Task objective: Would you please repeat exactly the entries below, starting at the line with "You are a computer-use" and ending at the line with "Task: Open the More dropdown menu", and nothing outside that range? Leave out the pictures.

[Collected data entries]
☆ ☆ ☆
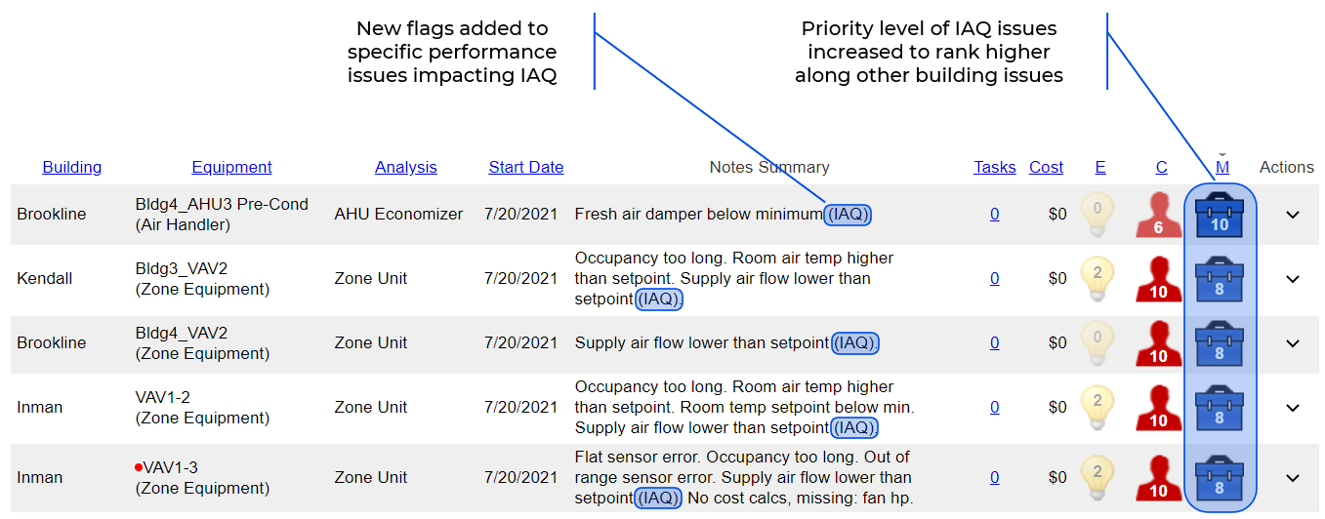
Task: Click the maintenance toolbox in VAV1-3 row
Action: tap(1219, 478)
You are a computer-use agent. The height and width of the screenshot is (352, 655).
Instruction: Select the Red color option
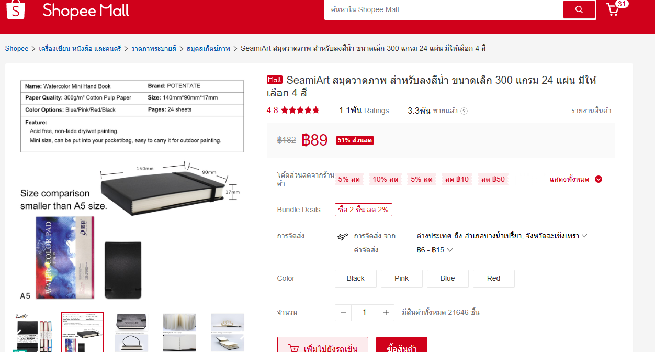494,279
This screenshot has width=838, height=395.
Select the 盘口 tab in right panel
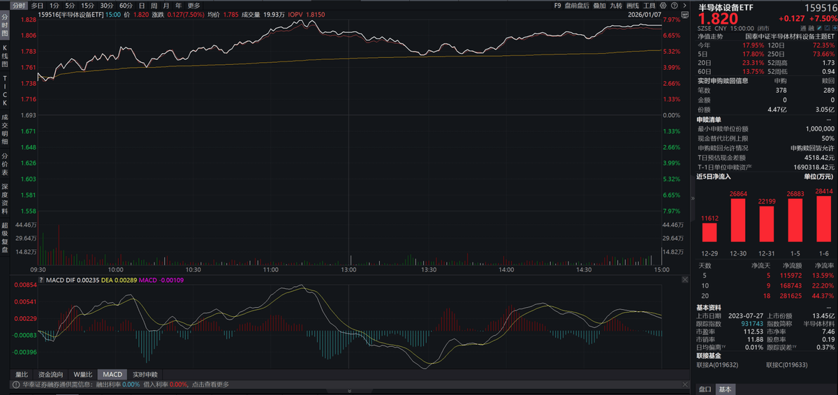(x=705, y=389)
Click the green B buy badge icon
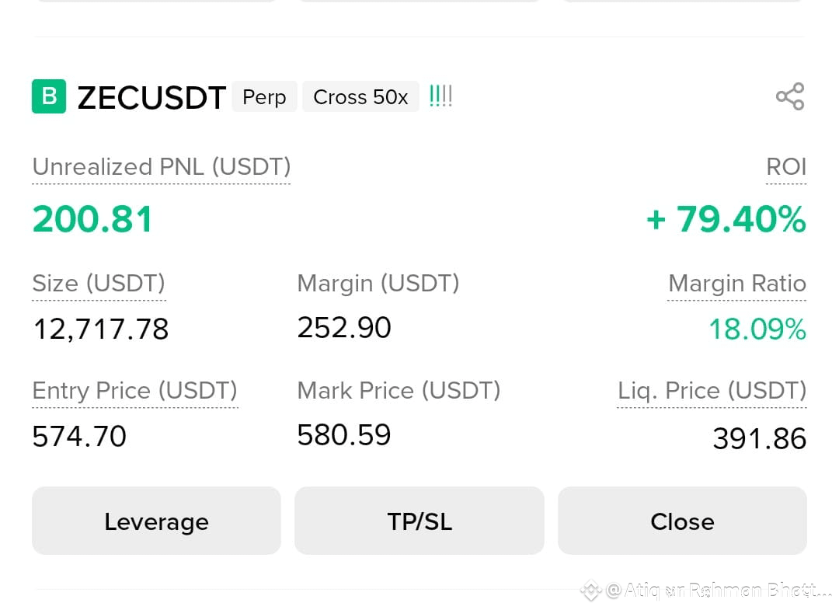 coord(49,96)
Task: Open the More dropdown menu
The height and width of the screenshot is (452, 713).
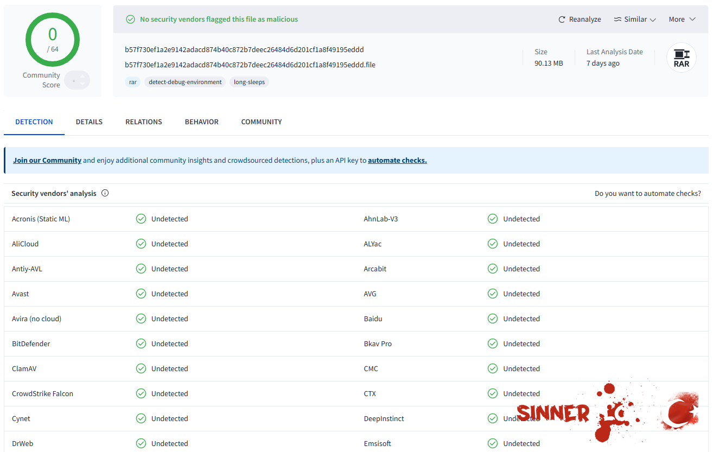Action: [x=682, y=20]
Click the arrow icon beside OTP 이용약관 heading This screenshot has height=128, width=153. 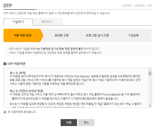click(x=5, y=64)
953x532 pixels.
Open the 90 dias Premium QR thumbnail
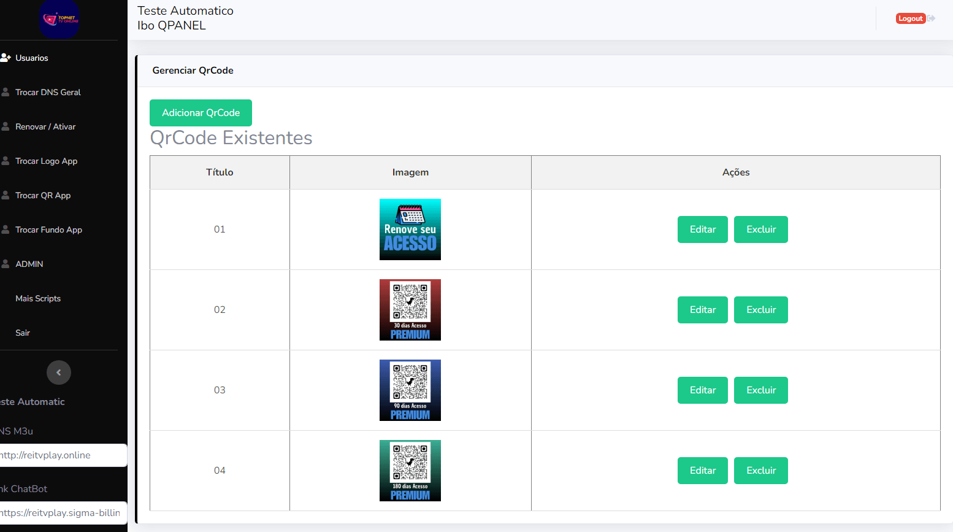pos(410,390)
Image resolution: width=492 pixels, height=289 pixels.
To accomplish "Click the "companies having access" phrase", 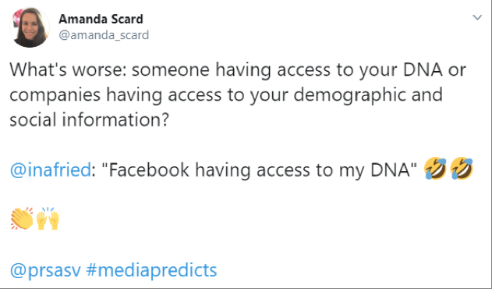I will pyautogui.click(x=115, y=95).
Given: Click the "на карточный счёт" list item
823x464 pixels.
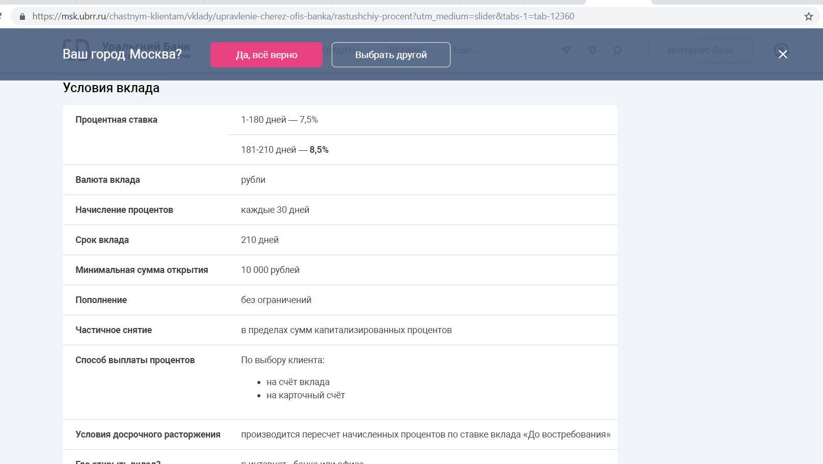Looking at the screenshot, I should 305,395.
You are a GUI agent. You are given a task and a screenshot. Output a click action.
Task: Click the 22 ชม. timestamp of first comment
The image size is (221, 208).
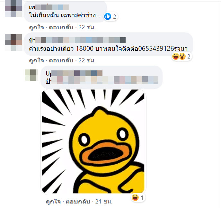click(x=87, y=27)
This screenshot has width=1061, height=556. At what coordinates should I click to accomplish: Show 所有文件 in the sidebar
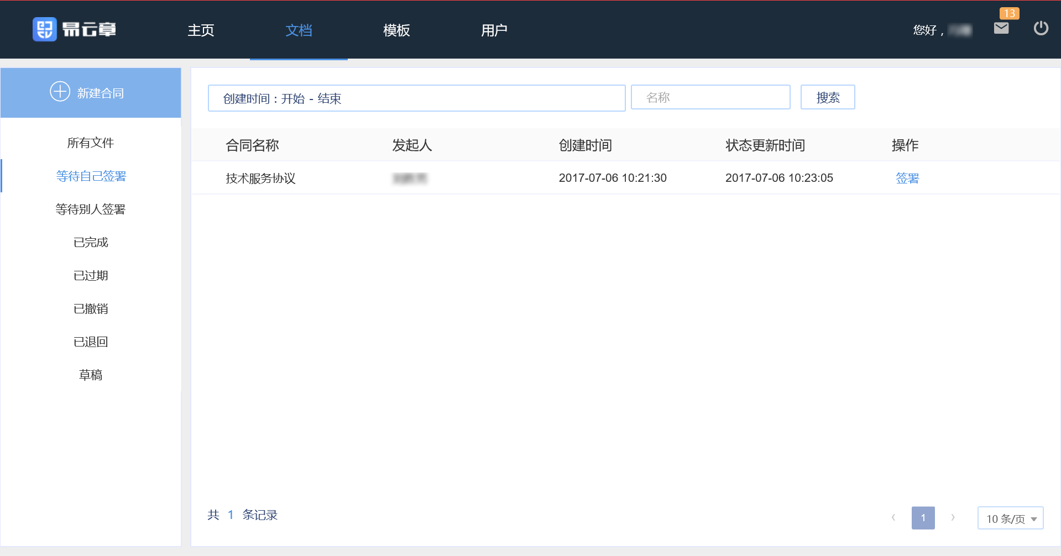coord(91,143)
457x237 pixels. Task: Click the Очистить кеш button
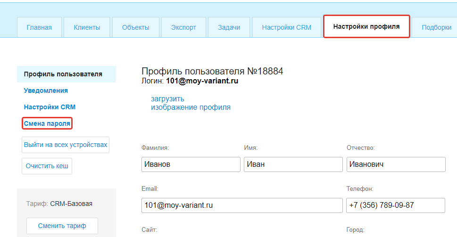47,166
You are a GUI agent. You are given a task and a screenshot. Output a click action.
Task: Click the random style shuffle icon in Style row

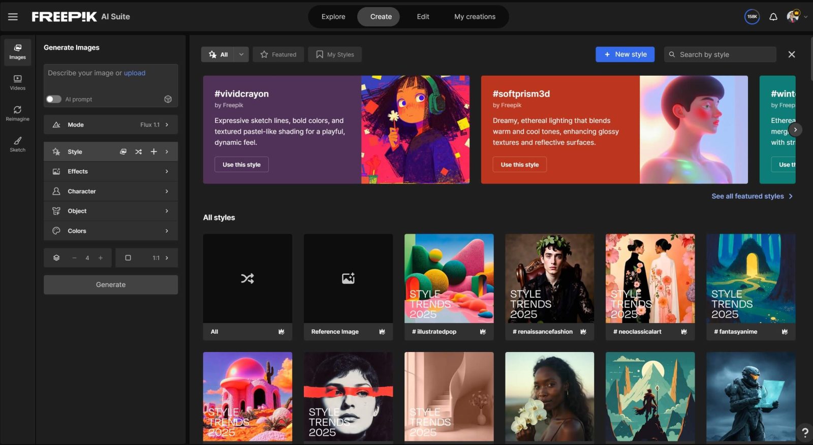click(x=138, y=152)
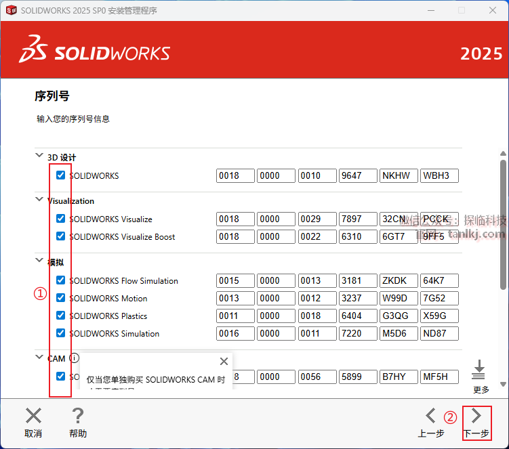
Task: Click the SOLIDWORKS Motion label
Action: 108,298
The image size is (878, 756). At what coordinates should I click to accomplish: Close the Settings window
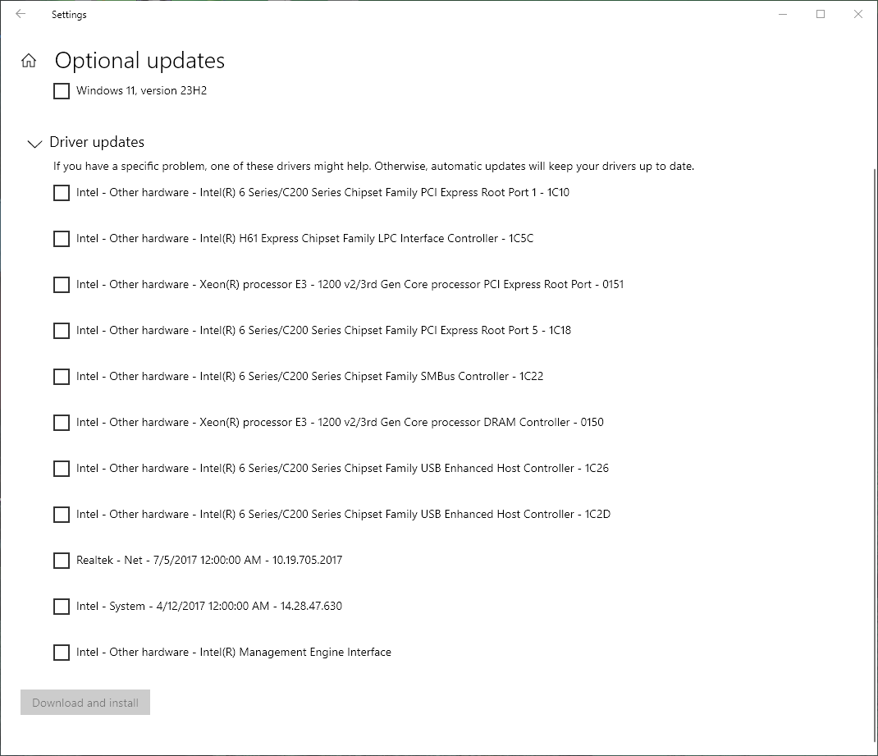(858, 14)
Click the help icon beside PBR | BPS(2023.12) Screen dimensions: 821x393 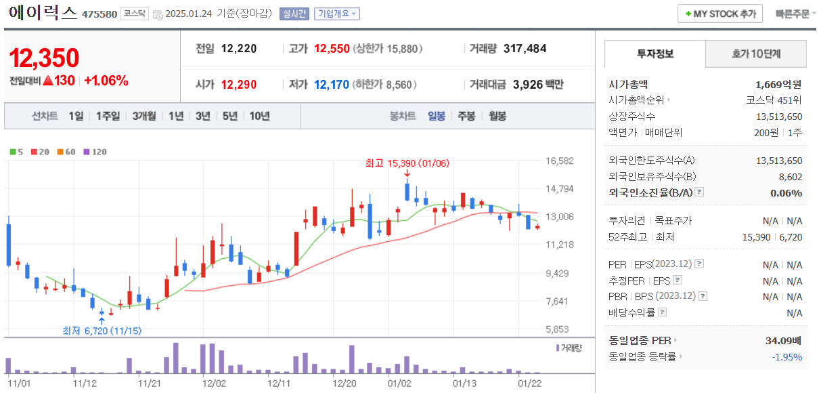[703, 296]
☆ ☆ ☆
Solution for this task:
You are a computer-use agent. The height and width of the screenshot is (352, 655).
Instruction: Select the Red color option
494,279
This screenshot has width=838, height=395.
Select the 盘口 tab in right panel
(x=705, y=389)
Click the green B buy badge icon
 coord(49,96)
Task: Open the More dropdown menu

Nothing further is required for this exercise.